══ Task data

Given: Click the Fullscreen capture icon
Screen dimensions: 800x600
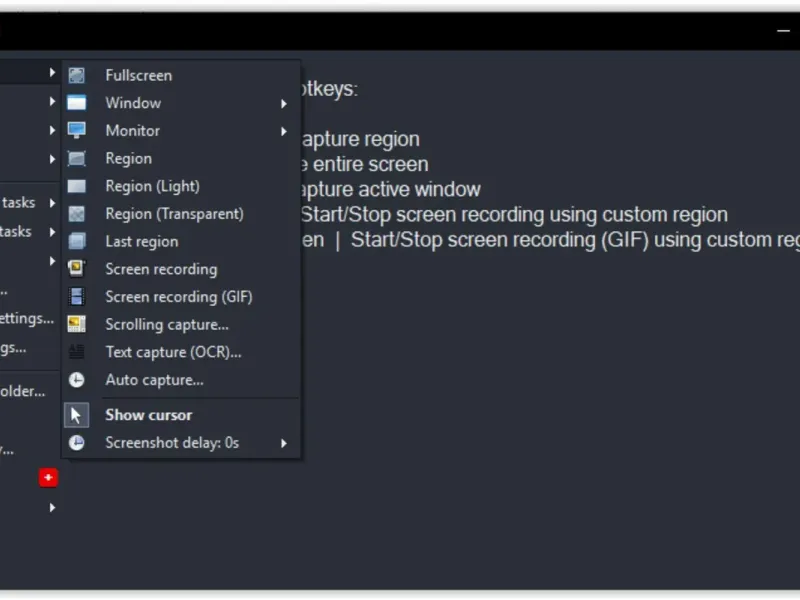Looking at the screenshot, I should (x=76, y=75).
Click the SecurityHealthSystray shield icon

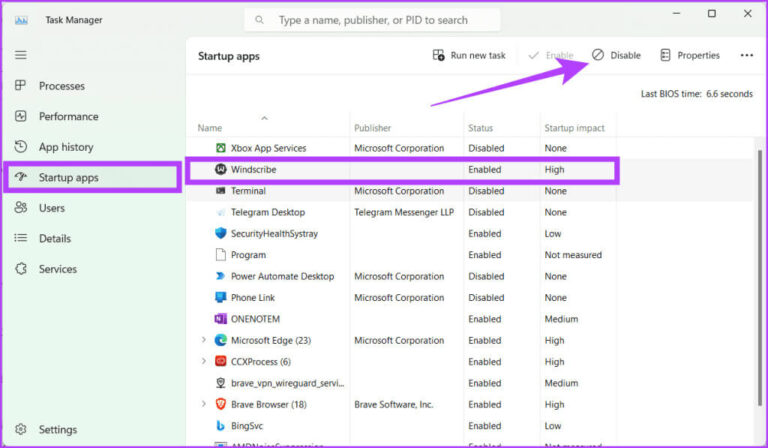point(221,233)
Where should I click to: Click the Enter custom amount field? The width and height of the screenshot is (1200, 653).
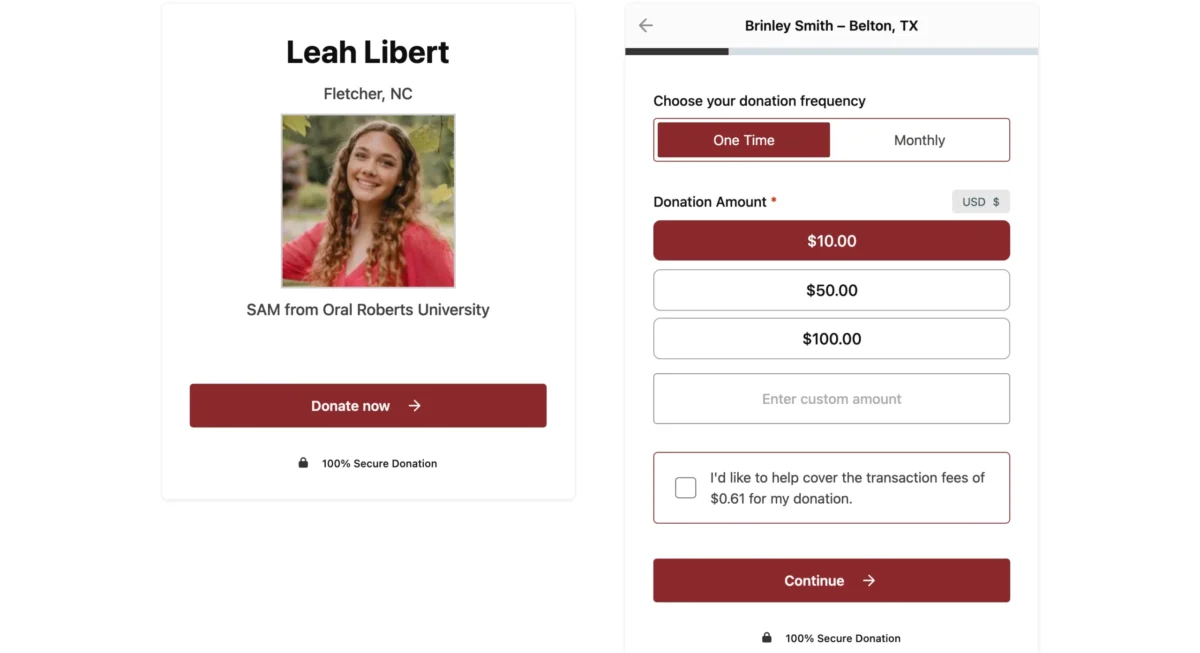pyautogui.click(x=831, y=399)
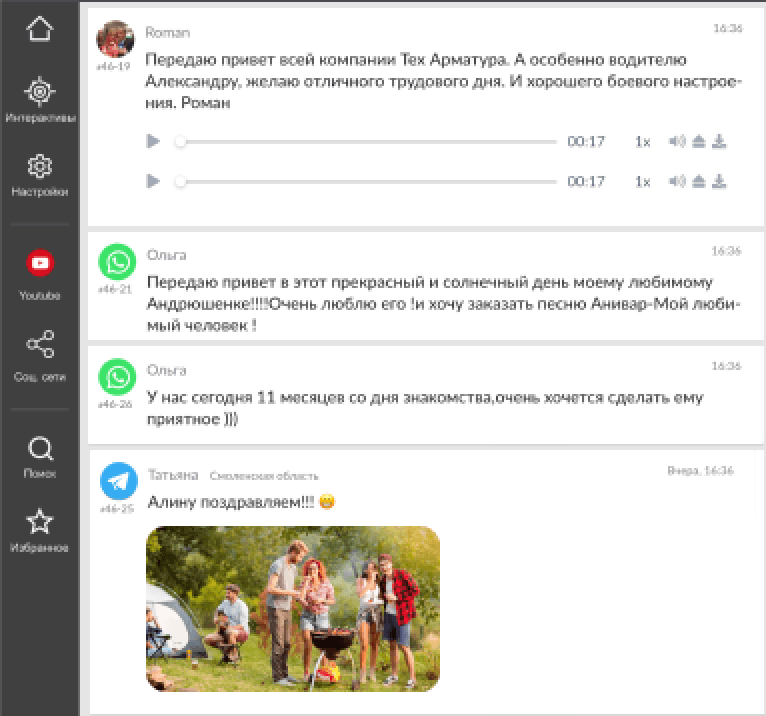Click the first audio progress slider

point(366,142)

════

From the first line to the last, write out the data exactly, omitting any pictures.

Given: Click the Fullscreen capture icon
Screen dimensions: 800x600
Looking at the screenshot, I should (x=76, y=75).
Click the SecurityHealthSystray shield icon

point(221,233)
Where should I click to: Click the Enter custom amount field? The width and height of the screenshot is (1200, 653).
pyautogui.click(x=831, y=399)
Click the first audio progress slider

point(366,142)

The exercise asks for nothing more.